Ketakutan Elish sudah hilang sepenuhnya hingga ia berani mengucapkan kata 'gila' pada Jovan.
"Aku serius. Kumohon. Bantu aku kembali ke rumah sakit." Jovan memohon pada Elish. Pria itu sangat panik. Matanya berkaca-kaca.
"Bagaimana aku membawamu?" Tanya Elish yang kini ikut panik.
"Taxi atau apapun, terserah. Cukup bawa aku kembali ke rumah sakit.
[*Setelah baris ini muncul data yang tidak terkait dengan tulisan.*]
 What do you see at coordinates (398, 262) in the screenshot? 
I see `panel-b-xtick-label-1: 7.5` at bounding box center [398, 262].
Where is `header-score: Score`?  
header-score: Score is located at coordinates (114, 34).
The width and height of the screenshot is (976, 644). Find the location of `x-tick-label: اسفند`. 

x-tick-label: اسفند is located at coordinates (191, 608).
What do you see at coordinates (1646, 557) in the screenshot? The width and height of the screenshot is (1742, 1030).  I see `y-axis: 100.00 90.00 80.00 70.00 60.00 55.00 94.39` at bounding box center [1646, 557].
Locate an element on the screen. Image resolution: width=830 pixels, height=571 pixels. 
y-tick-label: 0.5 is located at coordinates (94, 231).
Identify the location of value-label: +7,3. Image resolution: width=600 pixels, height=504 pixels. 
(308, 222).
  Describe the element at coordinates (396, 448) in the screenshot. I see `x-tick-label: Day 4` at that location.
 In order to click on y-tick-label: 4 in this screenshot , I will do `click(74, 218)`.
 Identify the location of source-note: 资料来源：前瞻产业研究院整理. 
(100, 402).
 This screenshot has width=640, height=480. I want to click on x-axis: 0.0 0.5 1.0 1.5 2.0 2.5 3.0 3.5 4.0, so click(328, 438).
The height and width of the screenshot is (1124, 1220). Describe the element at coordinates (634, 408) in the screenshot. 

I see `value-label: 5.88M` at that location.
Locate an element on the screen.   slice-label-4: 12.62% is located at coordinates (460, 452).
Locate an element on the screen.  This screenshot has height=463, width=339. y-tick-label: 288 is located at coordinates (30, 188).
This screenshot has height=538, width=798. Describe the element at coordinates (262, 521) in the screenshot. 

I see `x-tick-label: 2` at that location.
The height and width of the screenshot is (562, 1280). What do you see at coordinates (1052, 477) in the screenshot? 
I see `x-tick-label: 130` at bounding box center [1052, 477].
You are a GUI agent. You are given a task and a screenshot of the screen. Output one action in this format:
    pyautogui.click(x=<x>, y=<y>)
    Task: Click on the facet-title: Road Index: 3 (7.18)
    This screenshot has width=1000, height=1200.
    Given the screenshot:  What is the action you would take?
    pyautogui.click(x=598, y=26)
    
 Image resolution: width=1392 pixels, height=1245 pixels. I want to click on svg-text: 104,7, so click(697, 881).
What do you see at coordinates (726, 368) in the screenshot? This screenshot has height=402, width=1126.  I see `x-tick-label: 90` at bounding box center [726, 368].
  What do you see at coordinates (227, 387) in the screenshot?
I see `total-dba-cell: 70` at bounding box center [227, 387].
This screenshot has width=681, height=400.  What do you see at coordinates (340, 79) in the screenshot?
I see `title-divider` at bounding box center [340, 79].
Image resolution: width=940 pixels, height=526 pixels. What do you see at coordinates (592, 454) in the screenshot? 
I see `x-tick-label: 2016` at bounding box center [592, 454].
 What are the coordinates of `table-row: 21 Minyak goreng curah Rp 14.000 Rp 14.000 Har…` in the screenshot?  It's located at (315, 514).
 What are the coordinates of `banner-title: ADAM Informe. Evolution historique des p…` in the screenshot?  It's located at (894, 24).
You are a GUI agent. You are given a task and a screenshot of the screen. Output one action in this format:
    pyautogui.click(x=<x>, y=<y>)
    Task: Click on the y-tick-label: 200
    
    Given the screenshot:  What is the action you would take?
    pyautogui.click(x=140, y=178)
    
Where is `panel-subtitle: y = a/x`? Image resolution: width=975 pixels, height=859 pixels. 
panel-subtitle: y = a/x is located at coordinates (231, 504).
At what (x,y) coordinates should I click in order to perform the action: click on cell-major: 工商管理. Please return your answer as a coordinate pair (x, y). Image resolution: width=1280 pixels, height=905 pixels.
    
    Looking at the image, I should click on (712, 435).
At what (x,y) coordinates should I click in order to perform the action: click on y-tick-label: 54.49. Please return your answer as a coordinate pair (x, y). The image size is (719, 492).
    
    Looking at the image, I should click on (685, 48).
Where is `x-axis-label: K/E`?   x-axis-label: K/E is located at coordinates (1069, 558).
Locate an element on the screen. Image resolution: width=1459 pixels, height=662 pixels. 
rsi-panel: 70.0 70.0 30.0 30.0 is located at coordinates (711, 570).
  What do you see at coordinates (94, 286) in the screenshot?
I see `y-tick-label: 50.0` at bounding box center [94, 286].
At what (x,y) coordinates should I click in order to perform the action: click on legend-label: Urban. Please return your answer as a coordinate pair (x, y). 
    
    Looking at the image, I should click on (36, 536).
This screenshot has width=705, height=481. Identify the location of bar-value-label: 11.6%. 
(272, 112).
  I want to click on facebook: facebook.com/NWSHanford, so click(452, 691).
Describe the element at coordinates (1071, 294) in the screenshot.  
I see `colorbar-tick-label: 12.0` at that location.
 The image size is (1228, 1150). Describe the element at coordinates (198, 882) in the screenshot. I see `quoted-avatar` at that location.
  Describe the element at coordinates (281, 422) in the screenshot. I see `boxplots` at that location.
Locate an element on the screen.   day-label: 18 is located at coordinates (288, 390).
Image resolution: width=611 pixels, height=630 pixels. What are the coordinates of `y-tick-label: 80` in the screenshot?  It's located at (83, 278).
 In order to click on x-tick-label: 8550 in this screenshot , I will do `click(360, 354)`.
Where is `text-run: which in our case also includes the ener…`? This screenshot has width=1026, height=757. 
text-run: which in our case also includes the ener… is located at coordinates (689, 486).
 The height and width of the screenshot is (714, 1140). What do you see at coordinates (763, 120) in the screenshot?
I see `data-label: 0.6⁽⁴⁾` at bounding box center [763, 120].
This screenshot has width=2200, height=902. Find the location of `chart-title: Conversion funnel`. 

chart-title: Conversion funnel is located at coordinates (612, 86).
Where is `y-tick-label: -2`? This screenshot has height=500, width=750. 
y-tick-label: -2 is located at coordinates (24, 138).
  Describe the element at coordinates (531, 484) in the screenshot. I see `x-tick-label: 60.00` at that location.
Rumah sakit..." Kalimat Jovan terhenti.
"Rumah sakit... rumah sakit... apa nama rumah sakit itu?! Sial! Aku sudah lupa!"
Jovan semakin panik. Begitu juga Elish. Wajah Jovan tertunduk. Ia lemas.
Tiba-tiba Jovan mendongak dan menatap lesu Elish.
"Aku... sudah lupa semuanya. Huu...huu..huu.." Jovan menangis sesegukan.
"Eh? Jovan? Hei!" Elish gelagapan melihat Jovan yang tiba-tiba menangis.
Jovan masih terus menangis. Elish yang tidak tega melihat pria itu menangis spontan memeluk Jovan dan mengelus punggung pria itu guna menenangkannya. Jovan balas memeluknya sambil terus menangis.
***
Cuit...cuit...cuit..
Hari sudah pagi.
Jovan terlelap di tempat tidur Elish dengan Elish yang juga terlelap di sampingnya. Mereka tidur dengan tubuh yang masih berpelukan.
Cahaya matahari dari jendela kamar yang mengenai mata Elish yang tadinya tertutup kini terbuka perlahan. Begitu matanya sudah sepenuhnya terbuka, ia mendapati sosok Jovan yang masih berada di pelukannya.
Entah mengapa, gadis itu tidak langsung melepaskan tubuh mereka. Melainkan semakin mengeratkan pelukannya.
Dasar bocah tua bodoh. - Pikir Elish sambil tersenyum.
Gadis itu melanjutkan tidurnya sambil terus tersenyum mengingat wajah Jovan yang menurutnya sangat menggemaskan saat menangis semalam.